Na jaane kya man mein aayi upar wale ne Banwayi har ek choohe ki billi ek
So go the lyrics of Gulabo Sitabo, Shoojit Sircar’s new directorial venture which released on Amazon Prime on June 12 2020. The film stars Amitabh Bachchan and Ayushmann Khurrana (together for the first time) in a Tom and Jerry style of wrangle. Amitabh Bachchan plays Mirza Chunnan Nawab, a septuagenarian who is desperately trying to get Fatima Mahal vacated from one of his tenacious tenants, Baankey Rastogi (Khurrana). In this time and age, the tenant pays a measly Rs 30 per month as rent, refuses to allow any incremental increases, and also hasn’t paid up for the last couple of months. Worse, he is belligerent and abusive whenever approached. The pair are constantly at loggerheads.
At the centre of this tale is the crumbling hundred-year-old Fatima Mahal in Lucknow. And Avik Mukhopadhyay’s camera captures the peeling plaster, the broken railings and the dusty nooks of the decrepit mansion beautifully. At each moment you are aware of the fragility of the structure, even as people are fighting over it. This is another Lucknow, minus the glimmer and the lustre, where the land of the Nawabs has eroded and aged with time.
If you are here expecting to watch Amitabh Bachchan on the screen, he isn’t there. Instead you face a frail, bent-over old man who has a painful gait and has a bulbous Rastapopoulos style nose (Tintin fans will get that one). Mirza is dressed in dirty clothes, and in pyjamas that don’t even reach upto his ankles. He is cantankerous, crotchety and crabby. There is nothing likeable about him. He is that nasty grandpa who stops kids from playing in the courtyard, makes kids get off cycle rickshaws and walk to school, and even snatches slices of mango from their mouths. He is the crackpot who steals light bulbs and bicycle bells, and sells them off when he needs money. Despite his feeble and sorry financial condition, at no point do you feel sorry for him, as he is adamant, rude and in your face. Baankey Rastogi on the other hand runs an aata chakki in one of the gallis of Lucknow. He has a mother and three sisters to support. Bereft of high school education, he has only his brashness and insolence to see him through a life of penury.
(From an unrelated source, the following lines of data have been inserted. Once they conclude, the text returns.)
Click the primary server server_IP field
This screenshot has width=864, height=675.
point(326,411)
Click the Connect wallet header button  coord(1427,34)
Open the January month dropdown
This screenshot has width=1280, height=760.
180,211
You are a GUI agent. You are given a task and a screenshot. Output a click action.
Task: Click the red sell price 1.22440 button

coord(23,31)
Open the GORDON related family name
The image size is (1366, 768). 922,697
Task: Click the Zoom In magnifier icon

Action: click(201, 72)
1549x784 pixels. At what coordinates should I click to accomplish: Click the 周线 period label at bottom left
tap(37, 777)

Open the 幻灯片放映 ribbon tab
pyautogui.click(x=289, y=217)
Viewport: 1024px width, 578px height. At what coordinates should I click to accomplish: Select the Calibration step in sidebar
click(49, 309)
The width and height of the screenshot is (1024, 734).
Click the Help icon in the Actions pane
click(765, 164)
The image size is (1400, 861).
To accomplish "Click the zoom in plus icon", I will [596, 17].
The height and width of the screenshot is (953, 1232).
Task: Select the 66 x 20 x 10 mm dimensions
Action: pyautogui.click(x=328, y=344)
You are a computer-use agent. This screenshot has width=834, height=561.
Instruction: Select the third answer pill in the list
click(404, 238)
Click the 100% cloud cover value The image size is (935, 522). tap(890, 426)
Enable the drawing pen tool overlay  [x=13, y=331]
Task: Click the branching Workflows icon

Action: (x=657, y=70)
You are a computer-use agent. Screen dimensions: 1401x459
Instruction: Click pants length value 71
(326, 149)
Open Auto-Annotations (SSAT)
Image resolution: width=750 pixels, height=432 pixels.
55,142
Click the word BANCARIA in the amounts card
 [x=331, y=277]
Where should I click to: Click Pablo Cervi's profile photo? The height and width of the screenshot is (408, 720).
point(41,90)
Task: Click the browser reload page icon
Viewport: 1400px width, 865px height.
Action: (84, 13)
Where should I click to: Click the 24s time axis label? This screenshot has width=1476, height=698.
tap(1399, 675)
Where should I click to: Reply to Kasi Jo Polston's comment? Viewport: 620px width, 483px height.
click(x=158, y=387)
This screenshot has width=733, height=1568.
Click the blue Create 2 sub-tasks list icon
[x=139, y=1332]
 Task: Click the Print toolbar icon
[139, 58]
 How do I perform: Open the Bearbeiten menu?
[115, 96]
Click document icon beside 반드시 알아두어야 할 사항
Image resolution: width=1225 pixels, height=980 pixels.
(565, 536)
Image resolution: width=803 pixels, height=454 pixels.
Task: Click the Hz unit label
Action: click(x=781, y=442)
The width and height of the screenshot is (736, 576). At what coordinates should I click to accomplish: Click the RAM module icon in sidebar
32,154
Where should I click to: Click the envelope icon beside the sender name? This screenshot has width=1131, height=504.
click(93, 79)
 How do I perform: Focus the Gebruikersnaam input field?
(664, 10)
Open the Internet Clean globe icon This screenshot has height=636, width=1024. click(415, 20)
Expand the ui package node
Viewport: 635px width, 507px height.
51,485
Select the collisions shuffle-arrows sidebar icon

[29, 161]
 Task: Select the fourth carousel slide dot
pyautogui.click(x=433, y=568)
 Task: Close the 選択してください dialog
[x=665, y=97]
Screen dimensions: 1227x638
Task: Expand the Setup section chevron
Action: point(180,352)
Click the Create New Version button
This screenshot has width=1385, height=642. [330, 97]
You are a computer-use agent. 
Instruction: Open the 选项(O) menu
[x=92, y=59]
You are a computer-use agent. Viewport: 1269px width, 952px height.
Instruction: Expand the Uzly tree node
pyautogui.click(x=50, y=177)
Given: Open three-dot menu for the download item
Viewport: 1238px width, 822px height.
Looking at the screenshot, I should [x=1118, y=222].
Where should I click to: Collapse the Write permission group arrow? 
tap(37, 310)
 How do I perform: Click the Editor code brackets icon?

There are other players in the game, all of whom are well-written. Farrukh Jaffer plays the aging Begum “Fatto” who owns Fatima Haveli. In one of the initial shots, she is having mehendi applied to her hair, and she cribs “theek se lagao“. And I stopped at that familiar shrill voice and accent. Where had I seen her before? And then remembered Umrao Jaan. She has a sparkle in her kohl-rimmed eyes, and even when she is slipping in and out of amnesia you cannot ignore her. She is the jaan of the film who everyone wants to see dead. Vijay Raaz says he is “archeology” and plays the slimy government official with bad breath, who climbs trees despite arthritic legs in an effort to record history. Another brilliant performance comes from Brijendra Kala who plays a lawyer called Christopher Clark. His claim to credibility is that he speaks English even at home! Shristi Shrivastava as Guddo comes across as fiesty and fiery as she breaks the standard Hindi film stereotype of the dependent sister of a poor man.
This is a story by Juhi Chaturvedi who has written brilliant stuff earlier like Vicky Donor and Piku. This time she has a story which is again different. The Lucknowi lehja and tameez is intact throughout the screenplay. Even abuses sound lyrical in Urdu. Some of them are ingenious and will leave you chuckling. But this is not her best work and the screenplay is not as taut as Piku. Somewhere it tends to meander into the gallis of Lucknow, slowing down the pace and making you fidgety. Also, sitting at home and watching it on the net gives you the liberty to pause and stroll about a bit before getting back to the film. Thankfully the film is just over two hours and doesn’t drag much.
The name of the film, Gulabo Sitabo, comes from a traditional 17th-century art form from Uttar Pradesh, where papier-mâché glove puppets are used to narrate the rustic tale of two lovers of a man who are incessantly bickering. One is Sitabo, his tired spouse, and the other is Gulabo, his seductive mistress. Mohammad Naushad, a puppeteer and exponent of the craft, starts off the film with this spicy tale.
When Baankey tells Mirza that greed is poison, in his characteristic crusty style he responds saying: “I have never heard of anyone dying of greed”. Even though you cannot empathize with either Mirza or Baankey, the film left me with an aching heart. In life, greed propels us forward. It might not always be paisa which we chase, it could be other ideas of success— power, privilege, or prestige. And in that race to reach the finish line, we define our antagonists and expend all our limited resources and energy fighting them. Often forgetting that in the midst of that needless battle, something more valuable is being ignored, and eventually lost.